__TASK ITEM__: Please reproduce the data below exactly, from the first line to the last.

__SOURCE MATERIAL__:
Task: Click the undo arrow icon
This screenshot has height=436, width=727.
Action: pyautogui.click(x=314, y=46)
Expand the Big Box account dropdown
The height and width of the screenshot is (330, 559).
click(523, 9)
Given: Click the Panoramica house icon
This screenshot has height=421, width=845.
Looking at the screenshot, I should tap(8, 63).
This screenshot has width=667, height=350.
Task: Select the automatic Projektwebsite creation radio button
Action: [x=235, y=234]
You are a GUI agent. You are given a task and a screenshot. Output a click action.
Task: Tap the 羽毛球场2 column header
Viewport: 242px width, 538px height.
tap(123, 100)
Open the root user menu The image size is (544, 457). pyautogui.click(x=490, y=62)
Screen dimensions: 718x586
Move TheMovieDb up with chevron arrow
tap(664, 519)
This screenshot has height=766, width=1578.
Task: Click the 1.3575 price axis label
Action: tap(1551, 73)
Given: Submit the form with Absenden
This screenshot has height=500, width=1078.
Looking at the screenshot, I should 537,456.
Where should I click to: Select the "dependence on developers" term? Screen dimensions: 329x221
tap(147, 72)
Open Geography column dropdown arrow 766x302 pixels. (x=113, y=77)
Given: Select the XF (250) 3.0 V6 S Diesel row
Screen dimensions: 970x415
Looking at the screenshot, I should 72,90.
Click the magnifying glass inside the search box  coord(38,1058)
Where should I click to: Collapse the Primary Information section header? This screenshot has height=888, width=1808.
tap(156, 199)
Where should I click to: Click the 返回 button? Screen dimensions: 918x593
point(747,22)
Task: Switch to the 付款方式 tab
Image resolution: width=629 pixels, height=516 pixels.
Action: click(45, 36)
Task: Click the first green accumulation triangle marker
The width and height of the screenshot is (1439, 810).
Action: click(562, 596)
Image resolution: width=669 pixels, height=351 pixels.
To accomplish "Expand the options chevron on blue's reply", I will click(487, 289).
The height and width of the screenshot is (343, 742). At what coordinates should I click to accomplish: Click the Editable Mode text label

__ANSWER TO THIS PROBLEM__:
Task: Click the undo arrow icon
This screenshot has height=436, width=727.
Action: pyautogui.click(x=314, y=46)
Expand the Big Box account dropdown
The height and width of the screenshot is (330, 559).
click(523, 9)
Given: Click the Panoramica house icon
This screenshot has height=421, width=845.
Looking at the screenshot, I should tap(8, 63).
This screenshot has width=667, height=350.
Task: Select the automatic Projektwebsite creation radio button
Action: [x=235, y=234]
You are a GUI agent. You are given a task and a screenshot. Output a click action.
Task: Tap the 羽毛球场2 column header
Viewport: 242px width, 538px height.
tap(123, 100)
Open the root user menu The image size is (544, 457). pyautogui.click(x=490, y=62)
Screen dimensions: 718x586
Move TheMovieDb up with chevron arrow
tap(664, 519)
This screenshot has height=766, width=1578.
Task: Click the 1.3575 price axis label
Action: tap(1551, 73)
Given: Submit the form with Absenden
This screenshot has height=500, width=1078.
Looking at the screenshot, I should 537,456.
Where should I click to: Select the "dependence on developers" term? Screen dimensions: 329x221
tap(147, 72)
Open Geography column dropdown arrow 766x302 pixels. (x=113, y=77)
Given: Select the XF (250) 3.0 V6 S Diesel row
Screen dimensions: 970x415
Looking at the screenshot, I should 72,90.
Click the magnifying glass inside the search box  coord(38,1058)
Where should I click to: Collapse the Primary Information section header? This screenshot has height=888, width=1808.
tap(156, 199)
Where should I click to: Click the 返回 button? Screen dimensions: 918x593
point(747,22)
Task: Switch to the 付款方式 tab
Image resolution: width=629 pixels, height=516 pixels.
Action: click(45, 36)
Task: Click the first green accumulation triangle marker
The width and height of the screenshot is (1439, 810).
Action: click(562, 596)
Image resolution: width=669 pixels, height=351 pixels.
To accomplish "Expand the options chevron on blue's reply", I will click(487, 289).
The height and width of the screenshot is (343, 742). At what coordinates should I click to accomplish: Click the Editable Mode text label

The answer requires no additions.